Requirements =>
**1.** Write out the part of the laundry cabinet post starting with "With so few" and going on through "considering the price.", word for word.
**2.** Resume the laundry cabinet post from its final sentence and keep writing it.

With the window trim and mudroom seating in place, it was time to focus our attention on the cabinets surrounding the washer and dryer. As with any project in this house, we wanted to do it on the cheap. We spent alot of time researching cabinets, both online and some that were available in-store. One consideration was to order cabinets through Ikea, but since we haven’t been there yet to lay our hands on them, we didn’t want to spend the money on something that we weren’t quite sure of the quality. The option that we ended up going with was this unfinished oak cabinet from Home Depot. The drawer slides and hinges weren’t the best of quality, but we figure that these cabinets won’t get a ton of use. And with a few coats of paint they should look pretty decent.

You may remember that we chose to paint the mudroom a shade of blue (Woodlawn Sterling Blue). For the cabinets we wanted to go with something that wasn’t white, but would still have a bright appearance. We went with this color called Montpelier Madison White.


With so few cabinets to paint, I ended buying just a quart. It did the job of covering really well.
The cabinets aren’t packaged that great for transit, so I needed to putty a bunch of scratches and dings. Not a big deal considering the price.

The joys of painting in the winter means you end up painting in your dining room. Maybe our first project should have been to build a garage?

And here is what they look like after a few coats of paint.

Records =>
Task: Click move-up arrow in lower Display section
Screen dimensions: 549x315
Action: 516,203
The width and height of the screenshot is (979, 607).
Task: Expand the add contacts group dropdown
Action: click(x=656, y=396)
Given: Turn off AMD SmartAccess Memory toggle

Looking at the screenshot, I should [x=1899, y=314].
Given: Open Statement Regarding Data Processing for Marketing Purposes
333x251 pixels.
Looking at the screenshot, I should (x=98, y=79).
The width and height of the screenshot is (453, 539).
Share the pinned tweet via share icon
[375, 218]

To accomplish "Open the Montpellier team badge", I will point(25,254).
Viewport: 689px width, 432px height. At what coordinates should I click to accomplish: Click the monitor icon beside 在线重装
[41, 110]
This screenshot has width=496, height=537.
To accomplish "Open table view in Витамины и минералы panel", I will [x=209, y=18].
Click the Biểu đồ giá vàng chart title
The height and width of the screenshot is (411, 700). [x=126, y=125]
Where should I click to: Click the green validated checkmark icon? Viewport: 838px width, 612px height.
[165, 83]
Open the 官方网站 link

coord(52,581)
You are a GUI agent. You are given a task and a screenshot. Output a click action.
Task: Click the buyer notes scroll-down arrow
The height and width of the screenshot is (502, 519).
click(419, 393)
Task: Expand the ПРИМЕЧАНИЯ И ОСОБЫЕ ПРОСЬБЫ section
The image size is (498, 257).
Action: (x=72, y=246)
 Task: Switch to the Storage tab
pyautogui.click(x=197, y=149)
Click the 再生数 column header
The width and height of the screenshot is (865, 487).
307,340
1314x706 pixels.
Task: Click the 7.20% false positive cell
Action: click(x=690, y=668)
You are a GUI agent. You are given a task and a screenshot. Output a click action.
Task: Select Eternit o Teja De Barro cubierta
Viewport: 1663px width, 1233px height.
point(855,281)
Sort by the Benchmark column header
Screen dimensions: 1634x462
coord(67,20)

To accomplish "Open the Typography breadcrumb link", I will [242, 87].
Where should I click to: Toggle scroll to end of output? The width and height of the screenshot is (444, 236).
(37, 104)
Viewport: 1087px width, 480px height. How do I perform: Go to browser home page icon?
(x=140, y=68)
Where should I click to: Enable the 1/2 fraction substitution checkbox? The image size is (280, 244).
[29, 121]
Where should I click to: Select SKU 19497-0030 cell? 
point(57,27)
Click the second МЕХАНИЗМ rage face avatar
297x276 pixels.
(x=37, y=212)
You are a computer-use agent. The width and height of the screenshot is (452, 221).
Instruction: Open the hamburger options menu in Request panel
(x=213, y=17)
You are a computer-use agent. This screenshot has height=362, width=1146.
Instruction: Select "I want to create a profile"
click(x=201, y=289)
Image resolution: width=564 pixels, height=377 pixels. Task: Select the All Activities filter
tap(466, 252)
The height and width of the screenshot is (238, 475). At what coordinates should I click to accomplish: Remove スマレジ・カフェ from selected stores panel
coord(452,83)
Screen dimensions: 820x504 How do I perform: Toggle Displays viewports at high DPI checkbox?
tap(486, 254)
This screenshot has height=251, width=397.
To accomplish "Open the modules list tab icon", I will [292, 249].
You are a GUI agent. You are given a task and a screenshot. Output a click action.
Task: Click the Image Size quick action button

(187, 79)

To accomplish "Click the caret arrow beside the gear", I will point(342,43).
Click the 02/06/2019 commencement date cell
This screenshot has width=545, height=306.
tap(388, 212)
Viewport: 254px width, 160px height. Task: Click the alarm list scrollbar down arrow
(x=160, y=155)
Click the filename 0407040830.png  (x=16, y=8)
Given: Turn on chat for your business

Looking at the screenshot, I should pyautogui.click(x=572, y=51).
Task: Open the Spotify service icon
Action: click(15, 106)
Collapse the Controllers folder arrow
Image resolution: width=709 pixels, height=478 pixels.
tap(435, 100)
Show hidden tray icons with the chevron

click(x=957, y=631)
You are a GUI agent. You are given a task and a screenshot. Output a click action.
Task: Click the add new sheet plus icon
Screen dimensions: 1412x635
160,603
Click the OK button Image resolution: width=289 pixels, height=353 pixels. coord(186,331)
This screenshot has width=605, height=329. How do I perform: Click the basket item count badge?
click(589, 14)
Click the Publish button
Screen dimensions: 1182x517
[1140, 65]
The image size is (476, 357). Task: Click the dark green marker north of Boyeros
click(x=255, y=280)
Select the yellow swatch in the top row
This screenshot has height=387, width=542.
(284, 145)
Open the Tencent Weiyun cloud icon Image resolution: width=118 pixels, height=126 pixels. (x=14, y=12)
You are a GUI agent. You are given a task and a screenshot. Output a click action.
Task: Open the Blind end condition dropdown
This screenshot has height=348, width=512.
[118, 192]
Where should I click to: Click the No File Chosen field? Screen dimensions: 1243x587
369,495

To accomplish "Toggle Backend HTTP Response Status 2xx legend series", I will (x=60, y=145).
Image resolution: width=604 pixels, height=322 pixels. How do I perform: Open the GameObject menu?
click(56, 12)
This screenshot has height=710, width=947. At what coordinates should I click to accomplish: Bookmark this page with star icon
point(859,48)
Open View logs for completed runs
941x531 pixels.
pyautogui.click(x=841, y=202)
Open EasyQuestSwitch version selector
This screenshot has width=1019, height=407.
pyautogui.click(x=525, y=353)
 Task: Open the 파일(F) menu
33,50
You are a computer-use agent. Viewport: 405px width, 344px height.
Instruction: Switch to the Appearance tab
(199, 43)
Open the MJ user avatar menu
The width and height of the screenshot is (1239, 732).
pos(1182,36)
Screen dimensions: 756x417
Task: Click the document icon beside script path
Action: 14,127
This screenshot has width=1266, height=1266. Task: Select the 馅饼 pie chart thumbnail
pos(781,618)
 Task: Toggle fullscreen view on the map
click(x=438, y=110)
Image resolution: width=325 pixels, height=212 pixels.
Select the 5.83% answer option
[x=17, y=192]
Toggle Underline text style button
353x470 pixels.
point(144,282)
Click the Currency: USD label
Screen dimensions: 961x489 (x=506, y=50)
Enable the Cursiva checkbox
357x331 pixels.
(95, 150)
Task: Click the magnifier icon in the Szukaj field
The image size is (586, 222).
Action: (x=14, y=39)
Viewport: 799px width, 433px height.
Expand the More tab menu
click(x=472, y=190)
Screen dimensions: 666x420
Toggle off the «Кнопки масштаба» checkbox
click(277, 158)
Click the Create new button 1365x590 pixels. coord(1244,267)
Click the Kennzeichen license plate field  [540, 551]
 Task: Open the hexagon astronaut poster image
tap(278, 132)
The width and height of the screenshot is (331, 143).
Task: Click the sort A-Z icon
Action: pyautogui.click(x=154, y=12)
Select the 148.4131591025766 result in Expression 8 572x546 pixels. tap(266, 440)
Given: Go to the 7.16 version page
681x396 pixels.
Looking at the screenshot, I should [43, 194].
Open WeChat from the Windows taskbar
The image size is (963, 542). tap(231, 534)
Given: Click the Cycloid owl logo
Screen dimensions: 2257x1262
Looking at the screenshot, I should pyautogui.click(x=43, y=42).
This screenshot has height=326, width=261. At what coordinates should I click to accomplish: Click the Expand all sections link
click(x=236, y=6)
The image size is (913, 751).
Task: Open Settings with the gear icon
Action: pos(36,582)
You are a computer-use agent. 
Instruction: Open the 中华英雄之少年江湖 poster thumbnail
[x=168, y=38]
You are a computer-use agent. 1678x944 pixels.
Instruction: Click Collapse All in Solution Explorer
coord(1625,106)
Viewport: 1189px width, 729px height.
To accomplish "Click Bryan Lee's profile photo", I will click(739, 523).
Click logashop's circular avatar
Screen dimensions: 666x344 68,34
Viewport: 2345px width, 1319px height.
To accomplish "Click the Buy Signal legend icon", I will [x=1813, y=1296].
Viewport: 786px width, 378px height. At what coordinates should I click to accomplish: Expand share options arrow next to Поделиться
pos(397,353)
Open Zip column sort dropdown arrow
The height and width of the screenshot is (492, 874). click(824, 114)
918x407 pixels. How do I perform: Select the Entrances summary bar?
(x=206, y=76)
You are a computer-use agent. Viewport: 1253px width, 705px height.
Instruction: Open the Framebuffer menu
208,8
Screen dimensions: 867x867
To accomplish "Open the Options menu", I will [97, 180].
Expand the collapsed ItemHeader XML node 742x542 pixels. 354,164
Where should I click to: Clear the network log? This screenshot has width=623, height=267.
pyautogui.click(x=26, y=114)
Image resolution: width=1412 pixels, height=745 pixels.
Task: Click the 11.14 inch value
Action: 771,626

Answer set =>
**1.**
With so few cabinets to paint, I ended buying just a quart. It did the job of covering really well.
The cabinets aren’t packaged that great for transit, so I needed to putty a bunch of scratches and dings. Not a big deal considering the price.

**2.**
I had a little bit of help from Miles when I was painting. Every time I painted over the lines he would beep at me. I think he might be an artist in training.


Installing the cabinets only required contorting my body above the washer and dryer.

I had to add a small piece of trim to the top of the cabinets to fill the gap from the crown molding. This is mostly due to poor planning on my part, but if anyone asks, I’m going to tell them that I did it on purpose.

And here they are! We found our drawer pull and door knobs at Lowes.

The only thing missing was the countertop. Sara and I had talked about having a piece of granite cut, but we ended up just using some scrap bamboo I had laying around from our stairway project. The treads were just the right thickness to give it a butcher block look. I cut them down to size and used a biscuit joiner to put the pieces together.

I never pass up the opportunity to use my router , so I routed the corners of the countertop to give it some detail.

After a few coats of polyurethane and the addition of a few LED under-cabinet lights, the project was nearing completion.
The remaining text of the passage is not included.